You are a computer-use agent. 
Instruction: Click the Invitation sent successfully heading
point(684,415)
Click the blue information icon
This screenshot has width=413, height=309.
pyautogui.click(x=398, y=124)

────────────────

Directions for this task:
A word-for-word restatement of the lines running from the one with "Instruction: Click the" to the last line of the records is the whole answer.

Answer to the exercise:
Instruction: Click the Invitation sent successfully heading
point(684,415)
Click the blue information icon
This screenshot has width=413, height=309.
pyautogui.click(x=398, y=124)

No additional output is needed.